Dataset section start

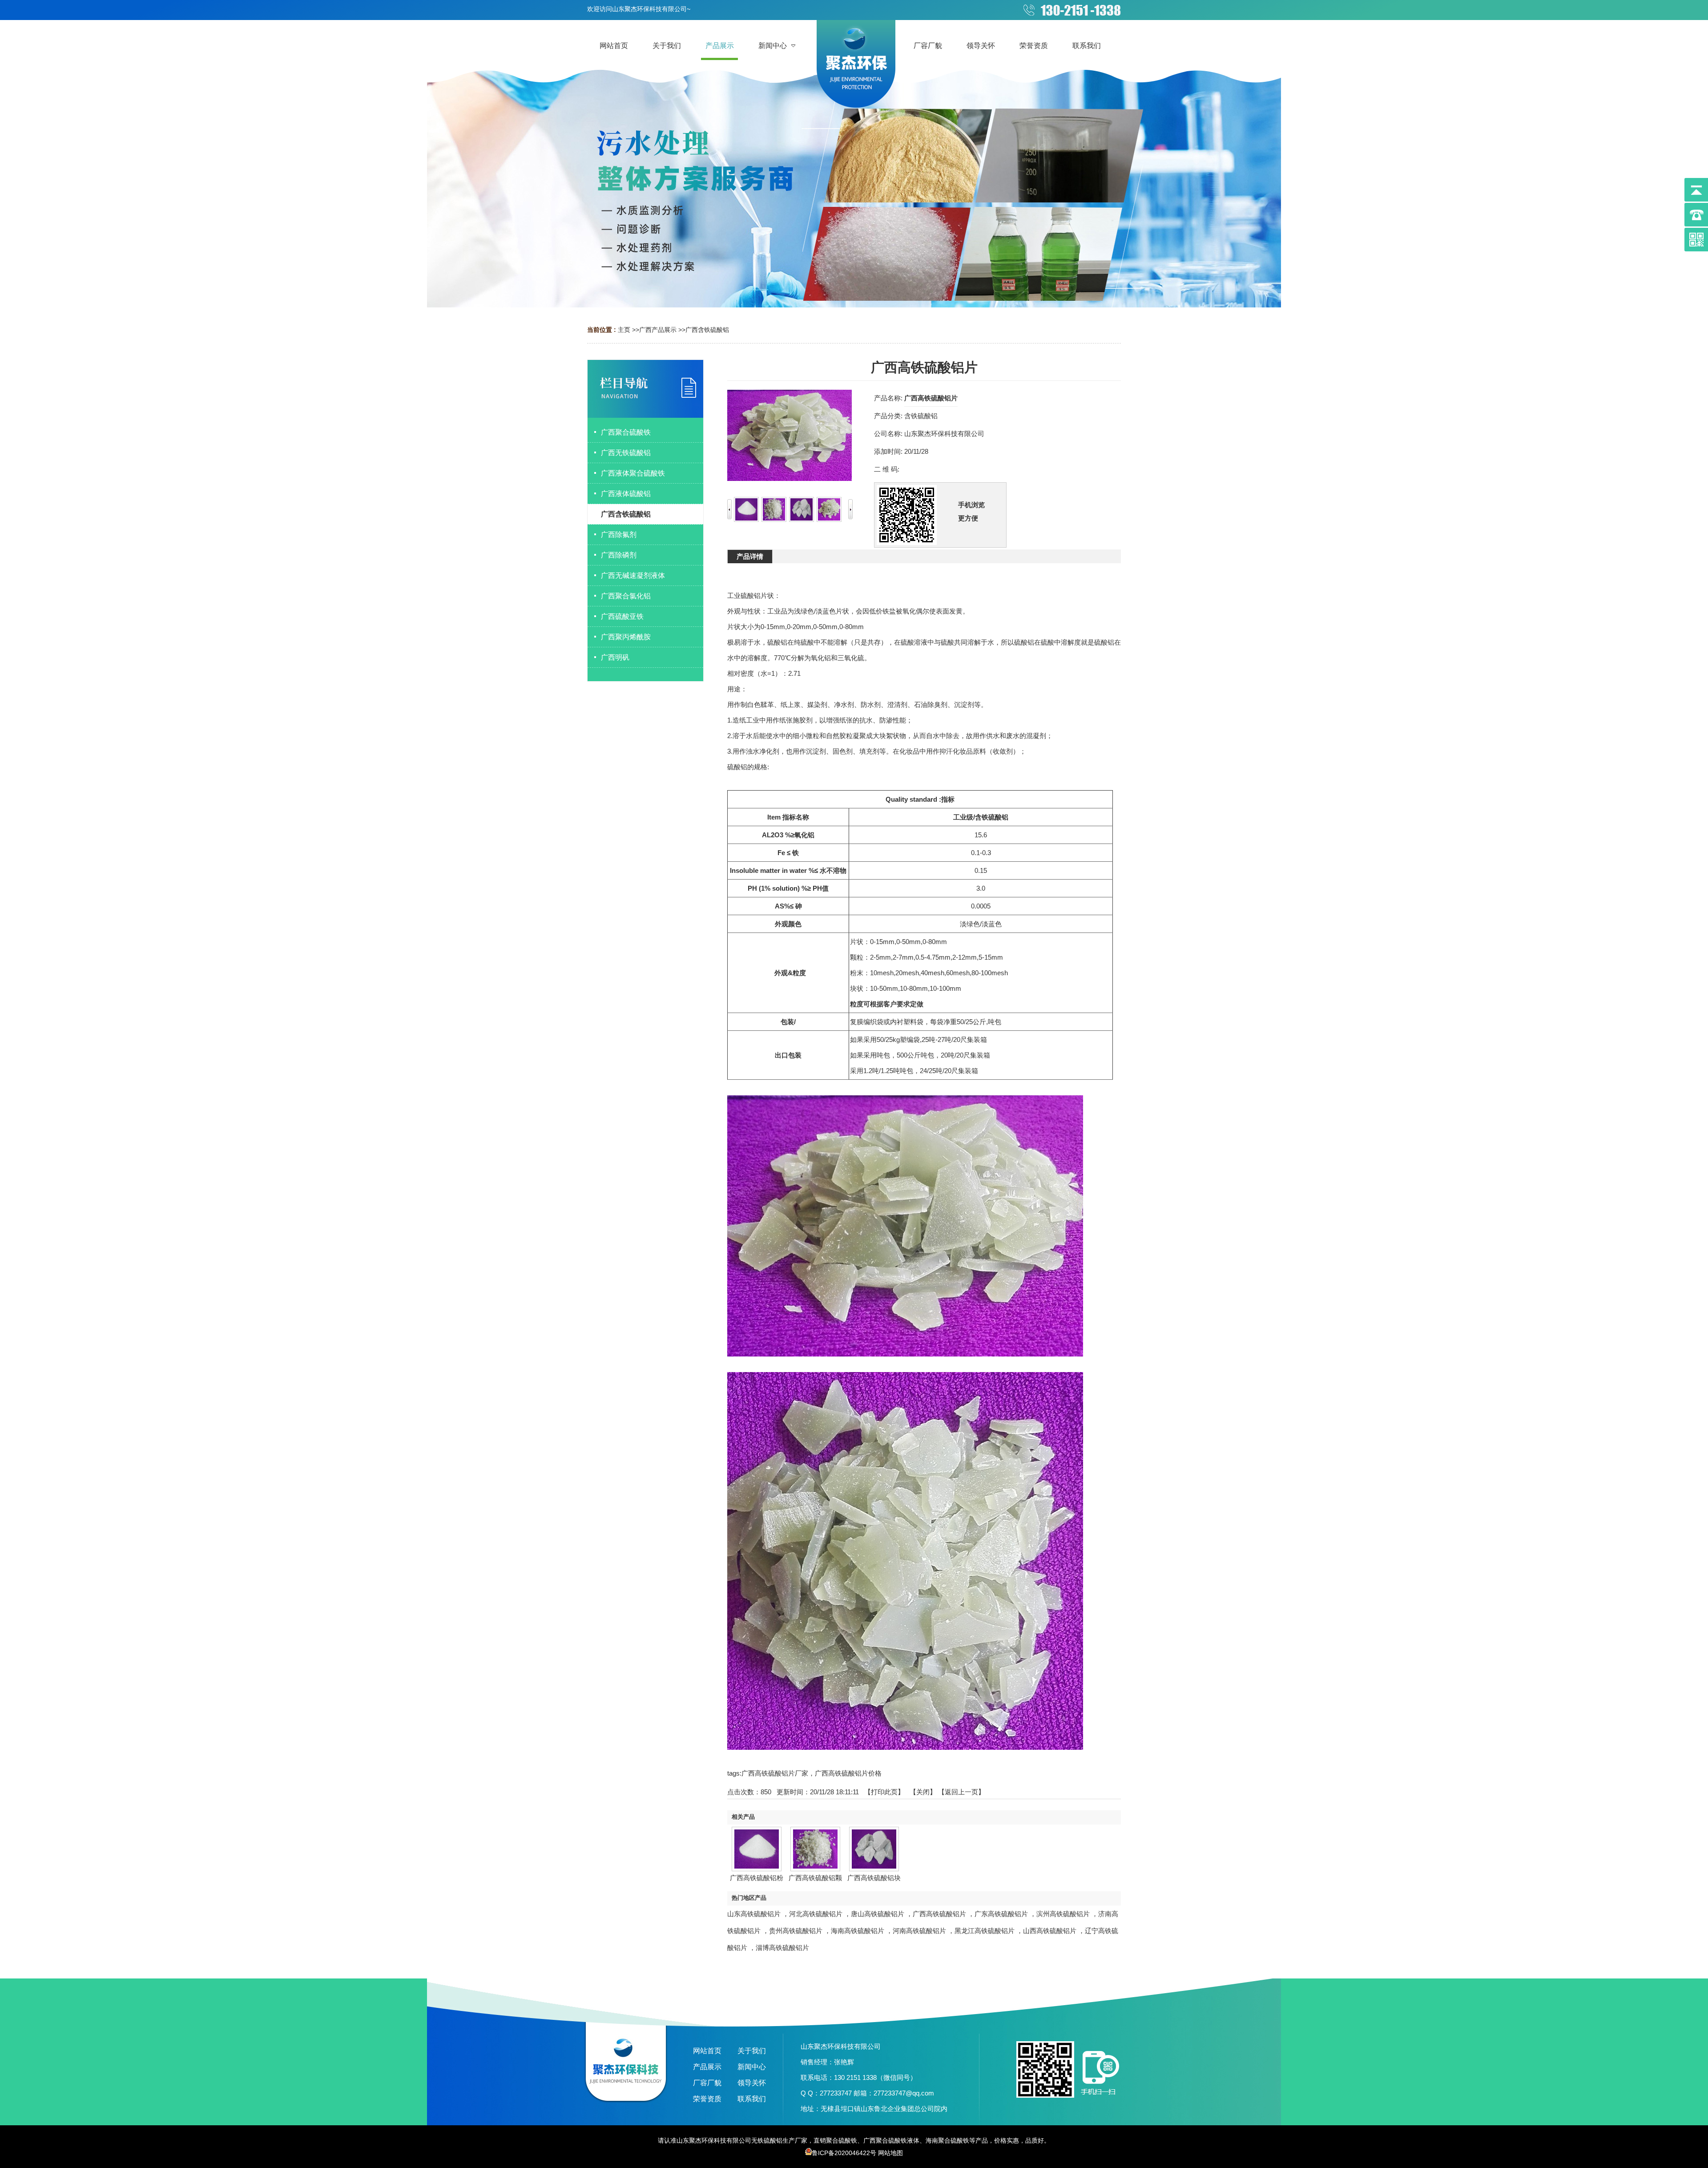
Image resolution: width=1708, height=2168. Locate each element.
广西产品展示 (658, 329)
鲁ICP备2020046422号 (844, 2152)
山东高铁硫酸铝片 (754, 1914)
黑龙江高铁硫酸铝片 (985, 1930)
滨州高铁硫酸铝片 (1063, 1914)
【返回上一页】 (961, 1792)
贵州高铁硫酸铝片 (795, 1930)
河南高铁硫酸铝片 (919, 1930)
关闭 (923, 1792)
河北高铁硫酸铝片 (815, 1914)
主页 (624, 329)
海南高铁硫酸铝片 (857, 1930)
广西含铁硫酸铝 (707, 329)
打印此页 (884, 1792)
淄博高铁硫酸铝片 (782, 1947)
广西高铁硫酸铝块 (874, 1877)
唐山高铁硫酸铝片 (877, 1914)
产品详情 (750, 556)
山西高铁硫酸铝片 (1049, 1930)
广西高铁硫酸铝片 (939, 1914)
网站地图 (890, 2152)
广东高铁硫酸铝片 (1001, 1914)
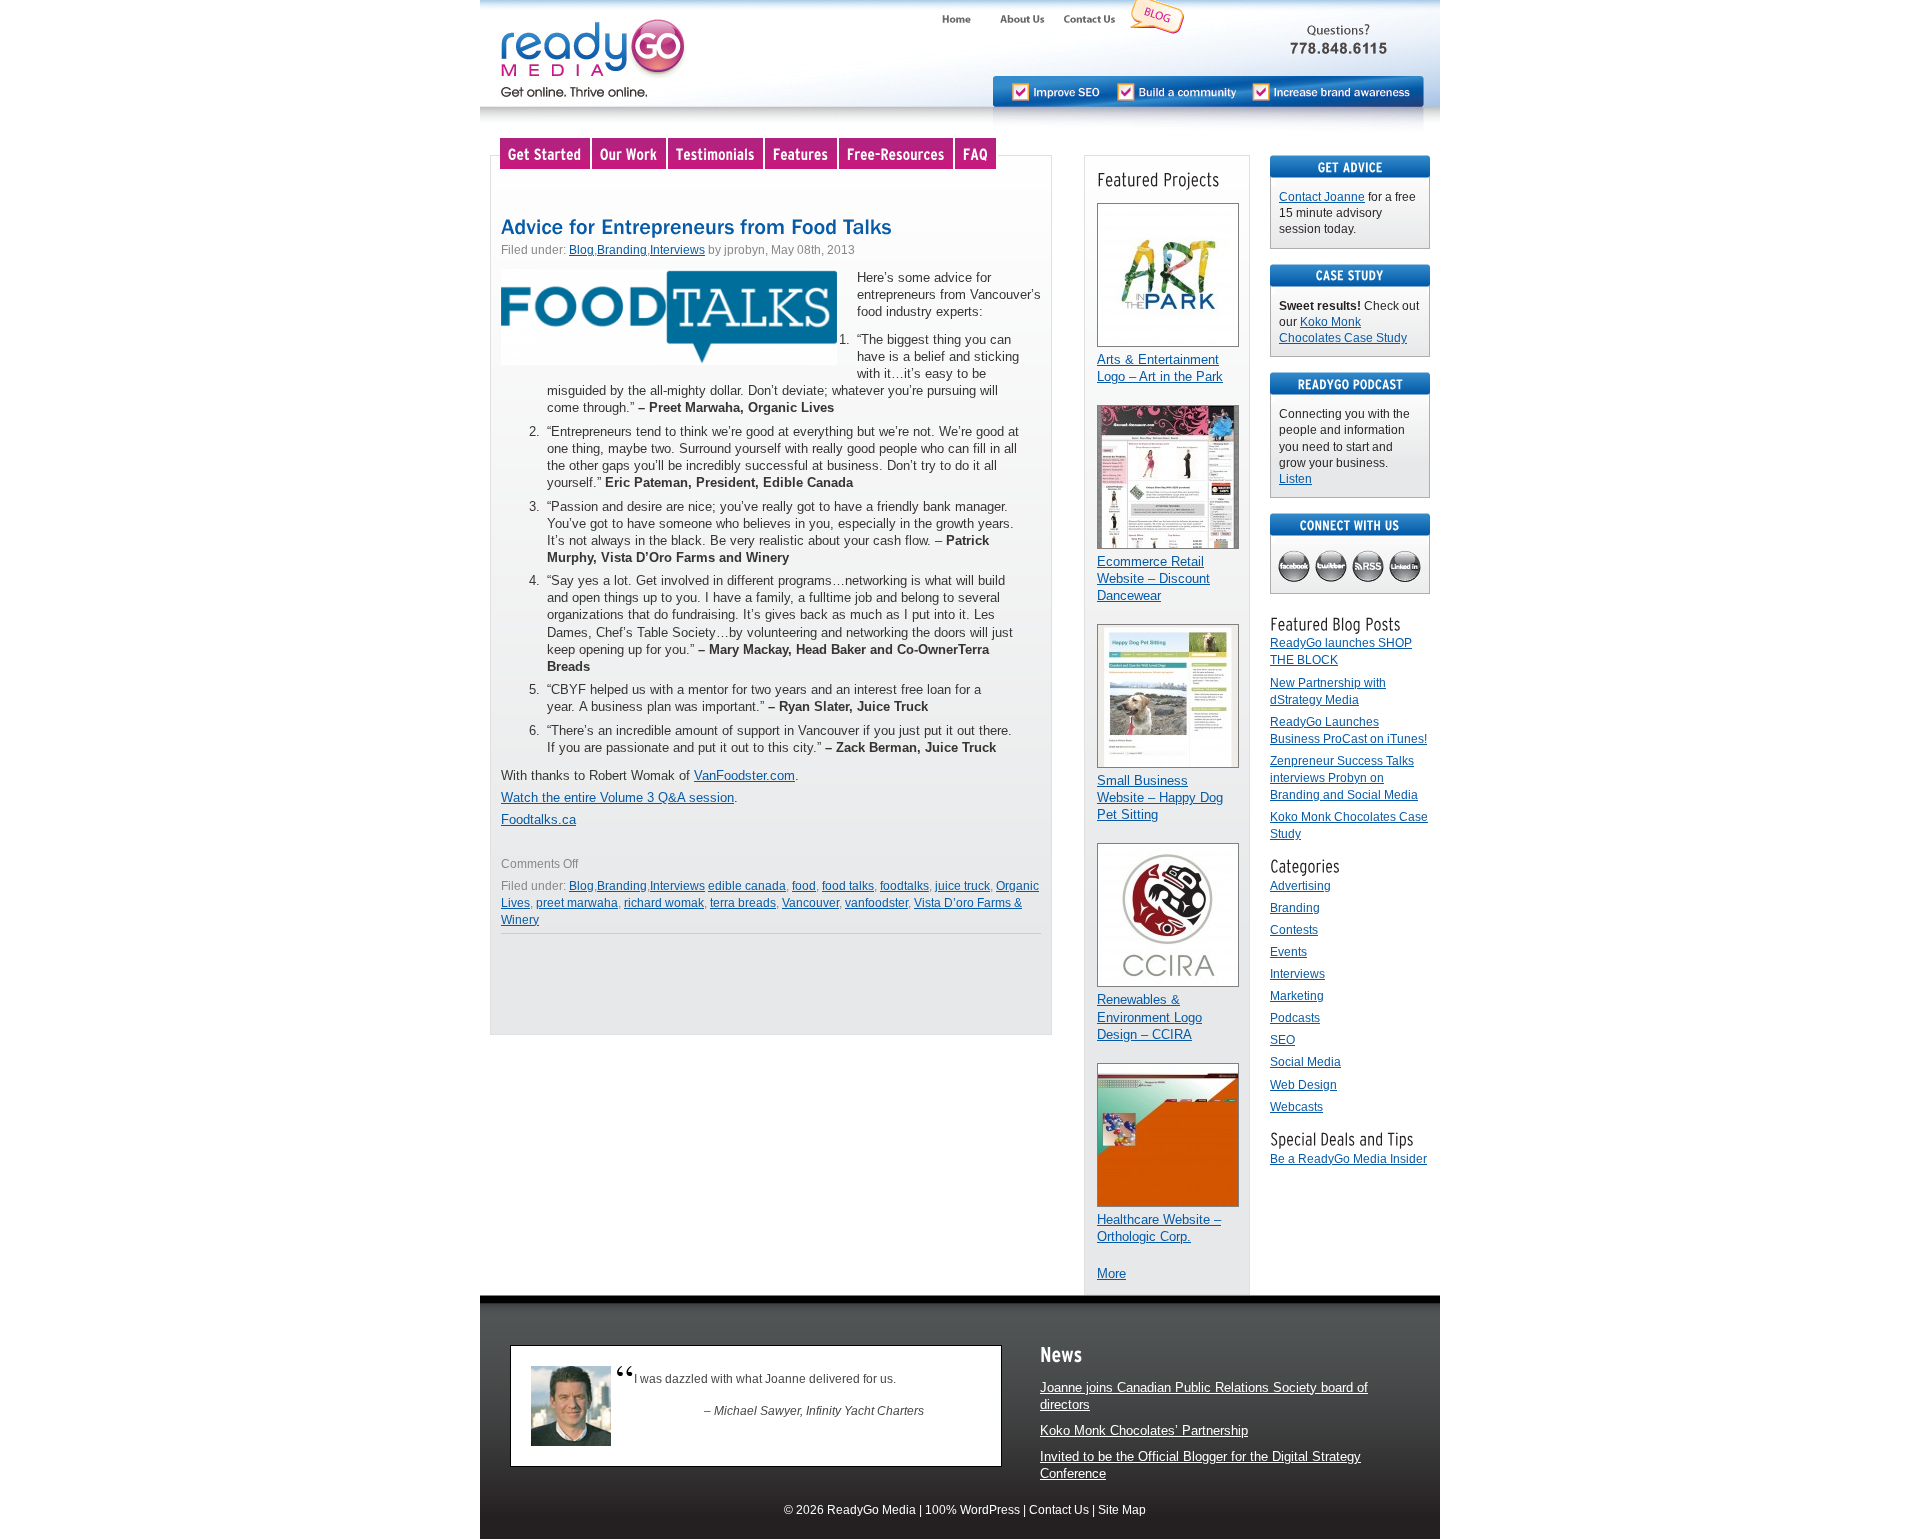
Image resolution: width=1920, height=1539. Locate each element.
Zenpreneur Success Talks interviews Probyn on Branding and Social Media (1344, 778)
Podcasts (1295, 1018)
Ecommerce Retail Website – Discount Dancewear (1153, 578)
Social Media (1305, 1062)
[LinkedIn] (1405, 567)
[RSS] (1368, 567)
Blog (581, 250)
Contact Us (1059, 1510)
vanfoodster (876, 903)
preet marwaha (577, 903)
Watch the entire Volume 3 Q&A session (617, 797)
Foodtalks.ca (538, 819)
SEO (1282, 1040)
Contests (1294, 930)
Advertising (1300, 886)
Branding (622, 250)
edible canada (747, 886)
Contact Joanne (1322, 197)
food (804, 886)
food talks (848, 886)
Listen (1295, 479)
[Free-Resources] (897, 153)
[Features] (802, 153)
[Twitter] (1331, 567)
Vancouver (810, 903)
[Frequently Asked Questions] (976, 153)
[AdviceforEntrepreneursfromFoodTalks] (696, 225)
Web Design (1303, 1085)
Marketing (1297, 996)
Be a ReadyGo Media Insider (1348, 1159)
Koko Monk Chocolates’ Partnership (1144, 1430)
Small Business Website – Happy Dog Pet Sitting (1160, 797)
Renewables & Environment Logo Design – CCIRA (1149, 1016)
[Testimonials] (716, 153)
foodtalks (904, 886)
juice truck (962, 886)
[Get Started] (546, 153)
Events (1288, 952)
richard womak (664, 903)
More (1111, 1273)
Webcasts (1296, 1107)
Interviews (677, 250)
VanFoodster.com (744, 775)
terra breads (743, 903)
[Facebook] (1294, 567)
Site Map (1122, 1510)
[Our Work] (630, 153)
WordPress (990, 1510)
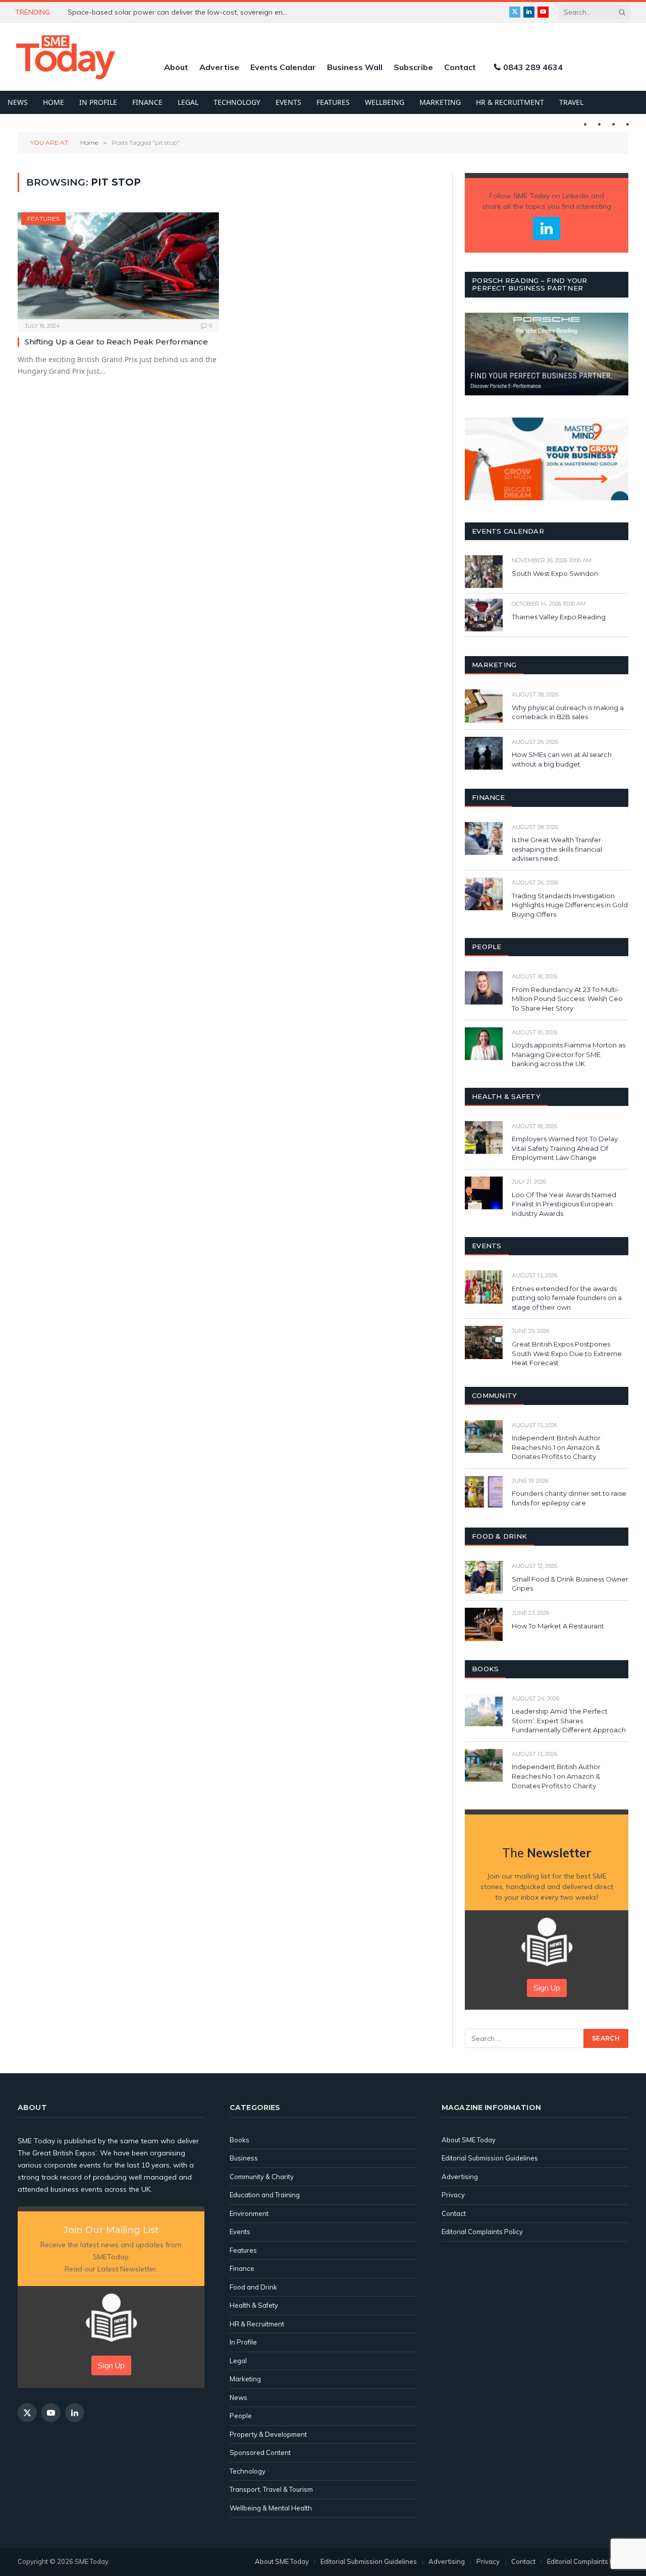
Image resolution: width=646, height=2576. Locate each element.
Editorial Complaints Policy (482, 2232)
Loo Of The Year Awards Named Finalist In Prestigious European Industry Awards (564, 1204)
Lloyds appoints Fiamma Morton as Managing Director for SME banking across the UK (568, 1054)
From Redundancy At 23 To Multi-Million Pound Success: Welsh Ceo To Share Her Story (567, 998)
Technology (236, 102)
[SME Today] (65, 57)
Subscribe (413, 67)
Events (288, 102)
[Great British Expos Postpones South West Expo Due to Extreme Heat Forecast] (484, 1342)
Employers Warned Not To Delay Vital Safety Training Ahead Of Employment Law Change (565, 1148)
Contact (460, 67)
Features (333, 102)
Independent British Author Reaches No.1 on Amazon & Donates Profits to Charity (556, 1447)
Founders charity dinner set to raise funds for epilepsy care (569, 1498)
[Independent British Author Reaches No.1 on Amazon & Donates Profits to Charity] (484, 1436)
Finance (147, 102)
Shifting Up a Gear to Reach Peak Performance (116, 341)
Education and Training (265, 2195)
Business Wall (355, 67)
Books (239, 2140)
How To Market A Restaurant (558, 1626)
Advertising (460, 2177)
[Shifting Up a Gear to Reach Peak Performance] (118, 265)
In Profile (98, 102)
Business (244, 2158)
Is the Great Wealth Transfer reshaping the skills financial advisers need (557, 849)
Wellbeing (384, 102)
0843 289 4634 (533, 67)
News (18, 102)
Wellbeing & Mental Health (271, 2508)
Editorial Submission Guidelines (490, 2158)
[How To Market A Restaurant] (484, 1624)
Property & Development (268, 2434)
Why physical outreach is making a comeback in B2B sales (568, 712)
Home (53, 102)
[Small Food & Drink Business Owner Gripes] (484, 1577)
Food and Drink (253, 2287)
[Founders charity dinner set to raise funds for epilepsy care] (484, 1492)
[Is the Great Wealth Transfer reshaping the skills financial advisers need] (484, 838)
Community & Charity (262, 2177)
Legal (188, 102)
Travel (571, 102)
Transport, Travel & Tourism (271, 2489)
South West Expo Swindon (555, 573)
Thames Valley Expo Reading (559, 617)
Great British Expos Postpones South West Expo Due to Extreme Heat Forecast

Dataset section end

Aim of the task — When a line of the data holds the string "width", pick it out and copy it.

Completed task —
Image resolution: width=1708, height=2168. Locate each element.
Image resolution: width=1920, height=1539. Locate each element.
Image resolution: width=646, height=2576. Locate each element.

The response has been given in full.